Instructions to follow -
Here are the records. Print them all exactly.

Extracted data -
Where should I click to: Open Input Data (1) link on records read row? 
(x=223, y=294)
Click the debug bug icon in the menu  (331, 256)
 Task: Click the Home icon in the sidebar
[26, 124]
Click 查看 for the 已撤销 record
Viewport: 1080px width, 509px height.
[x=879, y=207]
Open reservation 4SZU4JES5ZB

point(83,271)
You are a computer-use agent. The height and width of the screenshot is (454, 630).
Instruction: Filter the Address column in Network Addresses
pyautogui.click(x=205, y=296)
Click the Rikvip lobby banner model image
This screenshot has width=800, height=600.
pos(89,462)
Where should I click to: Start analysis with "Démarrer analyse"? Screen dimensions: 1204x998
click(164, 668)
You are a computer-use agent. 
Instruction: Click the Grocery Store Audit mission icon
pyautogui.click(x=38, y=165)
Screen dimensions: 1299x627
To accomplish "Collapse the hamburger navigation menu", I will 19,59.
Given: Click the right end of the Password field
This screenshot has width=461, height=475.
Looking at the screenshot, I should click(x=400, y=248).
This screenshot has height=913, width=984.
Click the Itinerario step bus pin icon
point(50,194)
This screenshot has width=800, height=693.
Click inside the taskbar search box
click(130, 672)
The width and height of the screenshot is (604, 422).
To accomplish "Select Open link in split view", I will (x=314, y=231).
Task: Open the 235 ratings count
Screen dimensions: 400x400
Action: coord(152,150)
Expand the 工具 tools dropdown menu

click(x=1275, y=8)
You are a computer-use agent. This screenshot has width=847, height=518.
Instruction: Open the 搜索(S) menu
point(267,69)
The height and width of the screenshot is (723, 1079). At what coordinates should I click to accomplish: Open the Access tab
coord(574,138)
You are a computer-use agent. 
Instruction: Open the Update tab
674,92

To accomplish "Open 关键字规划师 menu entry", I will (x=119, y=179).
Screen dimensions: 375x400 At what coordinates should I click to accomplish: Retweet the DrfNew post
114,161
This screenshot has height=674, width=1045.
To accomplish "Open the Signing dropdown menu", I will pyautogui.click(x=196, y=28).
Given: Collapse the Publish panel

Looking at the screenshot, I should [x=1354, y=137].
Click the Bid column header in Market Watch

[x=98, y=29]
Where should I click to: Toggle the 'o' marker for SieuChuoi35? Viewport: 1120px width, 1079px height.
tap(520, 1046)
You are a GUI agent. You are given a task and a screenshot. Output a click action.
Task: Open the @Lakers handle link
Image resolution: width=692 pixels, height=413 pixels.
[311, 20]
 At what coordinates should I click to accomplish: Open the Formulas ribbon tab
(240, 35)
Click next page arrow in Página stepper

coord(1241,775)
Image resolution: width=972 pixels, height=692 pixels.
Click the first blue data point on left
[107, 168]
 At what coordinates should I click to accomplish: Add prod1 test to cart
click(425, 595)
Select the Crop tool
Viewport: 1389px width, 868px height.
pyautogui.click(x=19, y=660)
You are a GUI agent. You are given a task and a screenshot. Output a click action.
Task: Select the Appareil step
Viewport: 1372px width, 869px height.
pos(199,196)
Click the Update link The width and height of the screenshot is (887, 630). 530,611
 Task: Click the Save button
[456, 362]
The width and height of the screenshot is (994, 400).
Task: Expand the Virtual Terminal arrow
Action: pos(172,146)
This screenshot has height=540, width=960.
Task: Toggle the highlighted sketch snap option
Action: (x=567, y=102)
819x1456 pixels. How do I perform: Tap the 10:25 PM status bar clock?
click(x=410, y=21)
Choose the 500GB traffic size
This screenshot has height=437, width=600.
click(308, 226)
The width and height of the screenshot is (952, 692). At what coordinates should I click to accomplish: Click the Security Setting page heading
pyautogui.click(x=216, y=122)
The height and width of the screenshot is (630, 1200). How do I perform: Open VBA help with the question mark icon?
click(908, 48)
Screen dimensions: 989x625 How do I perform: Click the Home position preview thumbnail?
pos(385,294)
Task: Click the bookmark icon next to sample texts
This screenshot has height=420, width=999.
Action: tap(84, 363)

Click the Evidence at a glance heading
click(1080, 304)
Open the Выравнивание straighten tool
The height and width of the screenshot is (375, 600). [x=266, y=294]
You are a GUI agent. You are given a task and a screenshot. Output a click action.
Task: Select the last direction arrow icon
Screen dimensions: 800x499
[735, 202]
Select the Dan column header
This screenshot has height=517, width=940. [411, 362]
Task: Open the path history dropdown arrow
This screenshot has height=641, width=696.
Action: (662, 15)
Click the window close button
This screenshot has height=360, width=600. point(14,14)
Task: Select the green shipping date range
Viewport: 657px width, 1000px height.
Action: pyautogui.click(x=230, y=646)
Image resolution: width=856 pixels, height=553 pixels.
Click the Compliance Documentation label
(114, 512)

Task result -
Where should I click to: Open Input Data (1) link on records read row? 
(x=223, y=294)
Click the debug bug icon in the menu  (331, 256)
 Task: Click the Home icon in the sidebar
[26, 124]
Click 查看 for the 已撤销 record
Viewport: 1080px width, 509px height.
[x=879, y=207]
Open reservation 4SZU4JES5ZB

point(83,271)
You are a computer-use agent. The height and width of the screenshot is (454, 630).
Instruction: Filter the Address column in Network Addresses
pyautogui.click(x=205, y=296)
Click the Rikvip lobby banner model image
This screenshot has width=800, height=600.
pos(89,462)
Where should I click to: Start analysis with "Démarrer analyse"? Screen dimensions: 1204x998
click(164, 668)
You are a computer-use agent. 
Instruction: Click the Grocery Store Audit mission icon
pyautogui.click(x=38, y=165)
Screen dimensions: 1299x627
To accomplish "Collapse the hamburger navigation menu", I will 19,59.
Given: Click the right end of the Password field
This screenshot has width=461, height=475.
Looking at the screenshot, I should click(x=400, y=248).
This screenshot has height=913, width=984.
Click the Itinerario step bus pin icon
point(50,194)
This screenshot has width=800, height=693.
Click inside the taskbar search box
click(130, 672)
The width and height of the screenshot is (604, 422).
To accomplish "Select Open link in split view", I will (x=314, y=231).
Task: Open the 235 ratings count
Screen dimensions: 400x400
Action: coord(152,150)
Expand the 工具 tools dropdown menu

click(x=1275, y=8)
You are a computer-use agent. This screenshot has width=847, height=518.
Instruction: Open the 搜索(S) menu
point(267,69)
The height and width of the screenshot is (723, 1079). At what coordinates should I click to accomplish: Open the Access tab
coord(574,138)
You are a computer-use agent. 
Instruction: Open the Update tab
674,92

To accomplish "Open 关键字规划师 menu entry", I will (x=119, y=179).
Screen dimensions: 375x400 At what coordinates should I click to accomplish: Retweet the DrfNew post
114,161
This screenshot has height=674, width=1045.
To accomplish "Open the Signing dropdown menu", I will pyautogui.click(x=196, y=28).
Given: Collapse the Publish panel

Looking at the screenshot, I should [x=1354, y=137].
Click the Bid column header in Market Watch

[x=98, y=29]
Where should I click to: Toggle the 'o' marker for SieuChuoi35? Viewport: 1120px width, 1079px height.
tap(520, 1046)
You are a GUI agent. You are given a task and a screenshot. Output a click action.
Task: Open the @Lakers handle link
Image resolution: width=692 pixels, height=413 pixels.
[311, 20]
 At what coordinates should I click to accomplish: Open the Formulas ribbon tab
(240, 35)
Click next page arrow in Página stepper

coord(1241,775)
Image resolution: width=972 pixels, height=692 pixels.
Click the first blue data point on left
[107, 168]
 At what coordinates should I click to accomplish: Add prod1 test to cart
click(425, 595)
Select the Crop tool
Viewport: 1389px width, 868px height.
pyautogui.click(x=19, y=660)
You are a GUI agent. You are given a task and a screenshot. Output a click action.
Task: Select the Appareil step
Viewport: 1372px width, 869px height.
pos(199,196)
Click the Update link The width and height of the screenshot is (887, 630). 530,611
 Task: Click the Save button
[456, 362]
The width and height of the screenshot is (994, 400).
Task: Expand the Virtual Terminal arrow
Action: pos(172,146)
This screenshot has height=540, width=960.
Task: Toggle the highlighted sketch snap option
Action: (x=567, y=102)
819x1456 pixels. How do I perform: Tap the 10:25 PM status bar clock?
click(x=410, y=21)
Choose the 500GB traffic size
This screenshot has height=437, width=600.
click(308, 226)
The width and height of the screenshot is (952, 692). At what coordinates should I click to accomplish: Click the Security Setting page heading
pyautogui.click(x=216, y=122)
The height and width of the screenshot is (630, 1200). How do I perform: Open VBA help with the question mark icon?
click(908, 48)
Screen dimensions: 989x625 How do I perform: Click the Home position preview thumbnail?
pos(385,294)
Task: Click the bookmark icon next to sample texts
This screenshot has height=420, width=999.
Action: tap(84, 363)

Click the Evidence at a glance heading
click(1080, 304)
Open the Выравнивание straighten tool
The height and width of the screenshot is (375, 600). [x=266, y=294]
You are a GUI agent. You are given a task and a screenshot. Output a click action.
Task: Select the last direction arrow icon
Screen dimensions: 800x499
[735, 202]
Select the Dan column header
This screenshot has height=517, width=940. [411, 362]
Task: Open the path history dropdown arrow
This screenshot has height=641, width=696.
Action: (662, 15)
Click the window close button
This screenshot has height=360, width=600. point(14,14)
Task: Select the green shipping date range
Viewport: 657px width, 1000px height.
Action: pyautogui.click(x=230, y=646)
Image resolution: width=856 pixels, height=553 pixels.
Click the Compliance Documentation label
(114, 512)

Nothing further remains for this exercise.